(Dataset entries)

--------------------------------

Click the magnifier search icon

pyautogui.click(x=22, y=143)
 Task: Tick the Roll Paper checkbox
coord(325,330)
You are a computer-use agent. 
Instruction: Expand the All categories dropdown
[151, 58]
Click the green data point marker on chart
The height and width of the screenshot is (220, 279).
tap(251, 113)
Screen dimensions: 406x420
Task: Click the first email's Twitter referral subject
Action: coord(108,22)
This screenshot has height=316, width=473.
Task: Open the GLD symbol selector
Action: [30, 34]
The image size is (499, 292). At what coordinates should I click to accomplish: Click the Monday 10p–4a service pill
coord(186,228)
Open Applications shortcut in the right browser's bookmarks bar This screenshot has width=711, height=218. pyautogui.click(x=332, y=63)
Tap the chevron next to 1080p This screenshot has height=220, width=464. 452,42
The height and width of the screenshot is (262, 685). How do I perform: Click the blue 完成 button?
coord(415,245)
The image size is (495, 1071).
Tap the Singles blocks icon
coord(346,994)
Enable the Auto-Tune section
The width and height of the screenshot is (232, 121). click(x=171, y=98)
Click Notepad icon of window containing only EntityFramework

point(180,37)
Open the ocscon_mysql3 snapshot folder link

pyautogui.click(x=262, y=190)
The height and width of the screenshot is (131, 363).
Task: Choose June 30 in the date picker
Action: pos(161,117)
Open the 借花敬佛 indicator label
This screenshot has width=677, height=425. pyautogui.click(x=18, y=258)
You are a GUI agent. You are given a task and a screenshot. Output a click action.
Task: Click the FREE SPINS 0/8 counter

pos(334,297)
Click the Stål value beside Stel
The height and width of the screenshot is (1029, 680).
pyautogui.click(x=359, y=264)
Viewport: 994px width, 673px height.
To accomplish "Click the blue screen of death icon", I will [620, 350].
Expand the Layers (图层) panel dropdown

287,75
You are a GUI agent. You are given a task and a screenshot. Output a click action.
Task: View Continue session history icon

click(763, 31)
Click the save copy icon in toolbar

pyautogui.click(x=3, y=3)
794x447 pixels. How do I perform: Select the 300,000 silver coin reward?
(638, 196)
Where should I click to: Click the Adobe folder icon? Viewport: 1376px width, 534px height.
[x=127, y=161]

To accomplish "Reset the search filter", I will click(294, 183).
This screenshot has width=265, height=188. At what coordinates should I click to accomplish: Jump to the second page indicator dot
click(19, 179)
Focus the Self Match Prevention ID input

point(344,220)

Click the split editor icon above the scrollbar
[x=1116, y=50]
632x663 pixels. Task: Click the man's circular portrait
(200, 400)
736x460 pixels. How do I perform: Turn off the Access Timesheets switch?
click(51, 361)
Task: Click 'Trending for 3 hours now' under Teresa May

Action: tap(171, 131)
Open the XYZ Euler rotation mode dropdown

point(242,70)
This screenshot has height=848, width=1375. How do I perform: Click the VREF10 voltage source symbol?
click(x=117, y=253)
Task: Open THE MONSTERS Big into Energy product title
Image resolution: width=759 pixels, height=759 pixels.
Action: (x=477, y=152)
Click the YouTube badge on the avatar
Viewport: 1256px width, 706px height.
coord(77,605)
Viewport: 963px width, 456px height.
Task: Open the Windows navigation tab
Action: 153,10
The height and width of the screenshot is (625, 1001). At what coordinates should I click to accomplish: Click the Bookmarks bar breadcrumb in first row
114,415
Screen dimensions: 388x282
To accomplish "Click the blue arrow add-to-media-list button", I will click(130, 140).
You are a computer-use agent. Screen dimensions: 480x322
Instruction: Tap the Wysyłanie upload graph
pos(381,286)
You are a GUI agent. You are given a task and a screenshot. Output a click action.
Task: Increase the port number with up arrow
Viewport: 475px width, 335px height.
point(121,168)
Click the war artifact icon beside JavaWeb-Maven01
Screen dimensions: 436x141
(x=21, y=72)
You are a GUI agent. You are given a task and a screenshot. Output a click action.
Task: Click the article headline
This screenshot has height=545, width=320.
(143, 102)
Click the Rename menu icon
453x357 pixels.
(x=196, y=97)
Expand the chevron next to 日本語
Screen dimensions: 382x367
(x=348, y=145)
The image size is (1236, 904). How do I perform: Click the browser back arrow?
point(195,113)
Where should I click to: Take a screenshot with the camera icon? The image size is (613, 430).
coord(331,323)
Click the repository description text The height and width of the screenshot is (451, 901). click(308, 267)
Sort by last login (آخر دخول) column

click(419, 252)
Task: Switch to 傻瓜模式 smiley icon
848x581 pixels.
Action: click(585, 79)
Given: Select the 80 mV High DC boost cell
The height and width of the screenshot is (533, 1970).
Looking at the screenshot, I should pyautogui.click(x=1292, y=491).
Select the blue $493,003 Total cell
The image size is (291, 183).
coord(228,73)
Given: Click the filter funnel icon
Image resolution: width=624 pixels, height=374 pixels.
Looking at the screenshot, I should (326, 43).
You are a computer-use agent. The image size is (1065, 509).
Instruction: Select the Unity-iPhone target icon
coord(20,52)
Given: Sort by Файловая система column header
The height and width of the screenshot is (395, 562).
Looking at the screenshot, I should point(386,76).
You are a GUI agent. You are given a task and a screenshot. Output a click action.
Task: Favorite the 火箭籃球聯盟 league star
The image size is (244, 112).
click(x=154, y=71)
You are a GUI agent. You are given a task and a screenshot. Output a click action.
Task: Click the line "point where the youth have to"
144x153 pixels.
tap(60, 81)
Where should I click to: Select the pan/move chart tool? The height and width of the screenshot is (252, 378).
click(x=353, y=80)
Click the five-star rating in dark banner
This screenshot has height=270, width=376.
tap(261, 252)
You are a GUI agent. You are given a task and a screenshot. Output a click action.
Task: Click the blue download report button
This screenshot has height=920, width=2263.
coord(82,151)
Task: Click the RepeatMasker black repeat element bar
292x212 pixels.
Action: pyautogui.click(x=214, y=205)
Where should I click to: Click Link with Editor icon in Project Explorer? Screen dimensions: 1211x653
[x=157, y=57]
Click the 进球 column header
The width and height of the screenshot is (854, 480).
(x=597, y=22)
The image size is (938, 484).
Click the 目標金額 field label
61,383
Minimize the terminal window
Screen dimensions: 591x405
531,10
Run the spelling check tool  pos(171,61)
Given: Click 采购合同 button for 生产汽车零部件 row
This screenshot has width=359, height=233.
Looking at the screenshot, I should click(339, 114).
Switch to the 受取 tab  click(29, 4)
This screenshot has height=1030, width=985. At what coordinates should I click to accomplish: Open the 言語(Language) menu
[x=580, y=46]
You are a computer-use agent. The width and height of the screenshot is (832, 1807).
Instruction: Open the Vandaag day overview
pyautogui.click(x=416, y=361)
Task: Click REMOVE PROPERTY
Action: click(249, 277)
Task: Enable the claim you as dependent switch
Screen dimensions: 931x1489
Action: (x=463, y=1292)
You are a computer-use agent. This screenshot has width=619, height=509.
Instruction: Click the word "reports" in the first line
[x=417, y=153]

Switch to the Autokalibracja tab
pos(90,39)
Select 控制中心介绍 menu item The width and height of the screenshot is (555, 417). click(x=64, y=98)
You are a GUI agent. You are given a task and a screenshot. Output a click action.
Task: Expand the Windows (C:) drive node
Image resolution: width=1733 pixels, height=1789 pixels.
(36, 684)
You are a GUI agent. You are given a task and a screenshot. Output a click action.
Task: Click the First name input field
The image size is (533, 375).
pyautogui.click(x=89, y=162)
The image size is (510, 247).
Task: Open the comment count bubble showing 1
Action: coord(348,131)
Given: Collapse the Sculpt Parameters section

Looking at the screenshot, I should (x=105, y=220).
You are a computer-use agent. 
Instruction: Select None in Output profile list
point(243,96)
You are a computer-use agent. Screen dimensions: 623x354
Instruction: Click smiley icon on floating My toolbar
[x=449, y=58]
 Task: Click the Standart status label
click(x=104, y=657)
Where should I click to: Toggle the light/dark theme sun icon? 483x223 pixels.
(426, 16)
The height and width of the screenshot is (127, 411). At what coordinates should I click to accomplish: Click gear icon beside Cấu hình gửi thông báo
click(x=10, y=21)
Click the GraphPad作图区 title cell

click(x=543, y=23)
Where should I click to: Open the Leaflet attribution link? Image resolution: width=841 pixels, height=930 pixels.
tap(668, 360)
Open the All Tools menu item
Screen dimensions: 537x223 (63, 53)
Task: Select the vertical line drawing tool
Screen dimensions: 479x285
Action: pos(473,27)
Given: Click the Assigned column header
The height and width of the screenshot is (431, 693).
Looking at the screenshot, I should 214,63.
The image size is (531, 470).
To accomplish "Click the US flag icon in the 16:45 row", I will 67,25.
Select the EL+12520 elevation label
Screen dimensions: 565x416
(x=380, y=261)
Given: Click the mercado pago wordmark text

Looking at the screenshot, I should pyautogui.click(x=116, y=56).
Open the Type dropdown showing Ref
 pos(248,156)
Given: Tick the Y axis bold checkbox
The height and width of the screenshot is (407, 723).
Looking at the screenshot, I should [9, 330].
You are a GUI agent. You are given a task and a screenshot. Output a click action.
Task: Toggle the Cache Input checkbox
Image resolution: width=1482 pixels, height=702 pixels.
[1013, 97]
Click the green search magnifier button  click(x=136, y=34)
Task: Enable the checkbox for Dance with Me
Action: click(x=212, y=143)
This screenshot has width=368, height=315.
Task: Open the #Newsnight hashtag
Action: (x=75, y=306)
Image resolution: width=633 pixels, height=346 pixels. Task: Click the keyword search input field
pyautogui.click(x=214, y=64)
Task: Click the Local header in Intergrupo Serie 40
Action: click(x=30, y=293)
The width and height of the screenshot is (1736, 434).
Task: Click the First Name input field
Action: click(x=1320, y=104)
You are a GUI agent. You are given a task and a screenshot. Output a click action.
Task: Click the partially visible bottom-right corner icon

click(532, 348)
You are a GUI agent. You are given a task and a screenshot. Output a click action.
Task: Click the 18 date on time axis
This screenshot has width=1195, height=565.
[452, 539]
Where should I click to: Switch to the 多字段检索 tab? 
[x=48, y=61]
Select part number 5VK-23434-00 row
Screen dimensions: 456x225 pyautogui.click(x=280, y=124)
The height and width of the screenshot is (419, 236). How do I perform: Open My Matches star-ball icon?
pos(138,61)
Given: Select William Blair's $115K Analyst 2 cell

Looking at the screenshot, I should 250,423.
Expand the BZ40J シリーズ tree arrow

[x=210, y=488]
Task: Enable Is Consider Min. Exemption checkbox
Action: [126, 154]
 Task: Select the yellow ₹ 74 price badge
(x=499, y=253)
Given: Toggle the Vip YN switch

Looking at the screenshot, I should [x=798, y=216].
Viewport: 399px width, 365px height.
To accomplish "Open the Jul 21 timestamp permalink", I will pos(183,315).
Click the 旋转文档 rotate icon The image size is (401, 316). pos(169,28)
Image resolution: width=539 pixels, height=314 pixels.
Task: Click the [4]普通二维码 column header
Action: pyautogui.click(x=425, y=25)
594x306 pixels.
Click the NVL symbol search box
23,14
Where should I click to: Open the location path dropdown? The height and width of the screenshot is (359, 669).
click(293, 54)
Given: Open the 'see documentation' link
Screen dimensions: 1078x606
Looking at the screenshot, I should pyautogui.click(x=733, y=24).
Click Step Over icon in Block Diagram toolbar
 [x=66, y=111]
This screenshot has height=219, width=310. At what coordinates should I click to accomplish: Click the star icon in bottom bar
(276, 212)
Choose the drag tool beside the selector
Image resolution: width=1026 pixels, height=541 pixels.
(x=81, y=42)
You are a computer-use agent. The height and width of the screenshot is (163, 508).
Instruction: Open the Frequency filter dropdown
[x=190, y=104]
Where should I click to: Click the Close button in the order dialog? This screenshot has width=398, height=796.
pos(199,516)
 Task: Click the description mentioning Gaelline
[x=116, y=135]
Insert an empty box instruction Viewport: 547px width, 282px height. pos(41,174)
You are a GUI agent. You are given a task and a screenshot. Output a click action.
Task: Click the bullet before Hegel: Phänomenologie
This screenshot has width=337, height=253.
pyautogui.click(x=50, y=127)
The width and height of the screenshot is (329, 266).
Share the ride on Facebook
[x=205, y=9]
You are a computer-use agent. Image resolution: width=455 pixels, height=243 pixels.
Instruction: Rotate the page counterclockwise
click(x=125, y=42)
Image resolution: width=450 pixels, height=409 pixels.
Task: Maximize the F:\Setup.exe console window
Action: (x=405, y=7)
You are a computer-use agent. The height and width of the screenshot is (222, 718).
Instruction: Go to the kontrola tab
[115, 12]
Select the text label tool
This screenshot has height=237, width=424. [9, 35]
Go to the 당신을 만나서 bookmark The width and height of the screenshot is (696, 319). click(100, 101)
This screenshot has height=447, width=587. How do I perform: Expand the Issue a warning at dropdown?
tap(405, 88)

--------------------------------

WORK REQUEST
Pull every line with the string "chevron" from the data above.

COMPLETED TASK
Tap the chevron next to 1080p This screenshot has height=220, width=464. 452,42
Expand the chevron next to 日本語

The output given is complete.